By Alexander Stone
A shocking act of vandalism took place on Saturday, February 10, 2024, at the Museum of Fine Arts in Lyon, France. Two eco-activists from the group Riposte Alimentaire (“Food Counter-Offensive”) threw soup on a painting by Claude Monet, one of the most renowned impressionist painters of all time. The painting, titled “Spring”, depicts a bucolic scene of flowers and trees in Normandy, where Monet lived and worked. It is part of a series of paintings that Monet made to capture the changing effects of light and seasons on the landscape. The painting was on loan from the Musée d’Orsay in Paris, as part of an exhibition dedicated to Monet and his contemporaries.
What was their motive?
The activists, who identified themselves as Ilona and Sophie, claimed responsibility for the attack in a video that they posted online. They said that they wanted to draw attention to the climate crisis and the role of industrial agriculture in destroying the planet. They also questioned the value of art compared to life, and the hypocrisy of the wealthy who invest in paintings while ignoring the plight of the poor and the hungry.
“Is it necessary to throw soup on a painting for you to listen? This painting will be worthless if we have to fight to find something to eat,” one of the activists said in the video.
They also compared their action to the one that took place on January 28, when two other activists from a group called Just Stop Oil threw tomato soup on the “Mona Lisa” painting by Leonardo da Vinci at the Louvre Museum in Paris. They said that they were inspired by their example and that they wanted to continue the protest against the industrial food system and its influence on the art world.
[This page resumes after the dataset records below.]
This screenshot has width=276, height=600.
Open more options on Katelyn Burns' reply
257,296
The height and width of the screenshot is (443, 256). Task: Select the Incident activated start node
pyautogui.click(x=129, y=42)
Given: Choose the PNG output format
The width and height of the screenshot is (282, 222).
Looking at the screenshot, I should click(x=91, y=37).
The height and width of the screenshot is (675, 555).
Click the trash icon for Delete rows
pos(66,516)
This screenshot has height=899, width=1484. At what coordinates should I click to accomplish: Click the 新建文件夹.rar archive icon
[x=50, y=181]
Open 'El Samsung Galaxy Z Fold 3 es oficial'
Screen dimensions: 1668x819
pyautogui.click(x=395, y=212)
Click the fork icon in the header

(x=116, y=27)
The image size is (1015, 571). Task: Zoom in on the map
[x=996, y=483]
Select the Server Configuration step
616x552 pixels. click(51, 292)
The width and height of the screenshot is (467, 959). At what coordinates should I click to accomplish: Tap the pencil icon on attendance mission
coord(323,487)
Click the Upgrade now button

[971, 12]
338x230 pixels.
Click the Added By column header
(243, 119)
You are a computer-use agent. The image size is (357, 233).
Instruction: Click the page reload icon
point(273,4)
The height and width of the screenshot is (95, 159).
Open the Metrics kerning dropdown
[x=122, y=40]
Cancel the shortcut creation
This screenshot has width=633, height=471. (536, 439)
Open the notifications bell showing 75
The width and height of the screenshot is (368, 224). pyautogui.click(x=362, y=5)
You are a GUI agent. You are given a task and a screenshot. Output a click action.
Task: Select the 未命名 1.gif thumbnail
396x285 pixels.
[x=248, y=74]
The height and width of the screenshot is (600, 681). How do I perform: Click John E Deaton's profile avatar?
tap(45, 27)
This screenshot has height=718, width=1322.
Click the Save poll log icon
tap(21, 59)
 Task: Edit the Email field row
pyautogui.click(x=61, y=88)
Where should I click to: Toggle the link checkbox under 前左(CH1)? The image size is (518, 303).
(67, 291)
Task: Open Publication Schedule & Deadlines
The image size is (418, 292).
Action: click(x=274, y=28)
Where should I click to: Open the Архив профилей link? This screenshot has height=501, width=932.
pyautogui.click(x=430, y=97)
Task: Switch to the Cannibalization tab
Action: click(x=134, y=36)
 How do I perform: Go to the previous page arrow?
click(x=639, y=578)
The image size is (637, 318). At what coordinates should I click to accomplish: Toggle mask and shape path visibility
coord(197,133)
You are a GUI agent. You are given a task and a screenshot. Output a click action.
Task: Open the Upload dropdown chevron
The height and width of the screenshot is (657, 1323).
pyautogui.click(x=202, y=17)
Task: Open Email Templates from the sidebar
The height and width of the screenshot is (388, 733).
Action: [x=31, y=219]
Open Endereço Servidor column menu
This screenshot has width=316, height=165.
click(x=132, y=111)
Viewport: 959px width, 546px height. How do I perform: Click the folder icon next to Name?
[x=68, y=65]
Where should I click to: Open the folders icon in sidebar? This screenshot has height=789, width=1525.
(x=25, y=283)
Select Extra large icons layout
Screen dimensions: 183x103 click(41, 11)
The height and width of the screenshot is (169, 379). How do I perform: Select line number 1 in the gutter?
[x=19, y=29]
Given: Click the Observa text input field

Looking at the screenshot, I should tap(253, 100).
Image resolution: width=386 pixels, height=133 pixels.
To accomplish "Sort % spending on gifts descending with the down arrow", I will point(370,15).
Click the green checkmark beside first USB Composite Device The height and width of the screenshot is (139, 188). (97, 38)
“What is more valuable for everyone, art or life? Monet loved nature and captured its fragile beauty in his works. Why do many people fear more that one of these images is damaged rather than the destruction of our world itself?” they wrote on X (formerly Twitter).
What was the damage?
The museum said that the painting was protected by a glass and that it did not suffer any damage, according to the experts. The painting was removed from the exhibition and will be back on view on Wednesday. The two activists, who wore black clothes and orange vests, were arrested by the police and taken into custody.
The museum condemned the attack as an act of vandalism and said that it respected the right to peaceful protest, but not the destruction of cultural heritage. “We are shocked by this attack on a work of art that belongs to all of us,” said Sylvie Ramond, the director of the museum.
The museum also said that it was committed to sustainability and that it had implemented measures to reduce its environmental impact, such as using LED lighting, recycling materials, and promoting green mobility.
What was the reaction?
The attack sparked mixed reactions from the public and the media. Some people expressed their outrage and their support for the museum and the painting, while others sympathized with the activists and their cause. Some also criticized the high price of the painting and the inequality in the art market.
The attack also raised questions about the security of museums and the protection of artworks, especially in the context of the recent theft of five paintings by Picasso, Modigliani, Braque, and Léger from the Museum of Modern Art of the City of Paris.
The attack also highlighted the growing tension between the art world and the environmental movement, as well as the role of art in raising awareness and inspiring action on the climate crisis.
The attack on Monet’s “Spring” painting was a shocking and controversial act that aimed to challenge the status quo and provoke a debate on the value of art and life in the face of the climate emergency. Whether one agrees or disagrees with the activists’ message and method, one cannot deny that they succeeded in drawing attention to their cause and making a statement that will not be easily forgotten.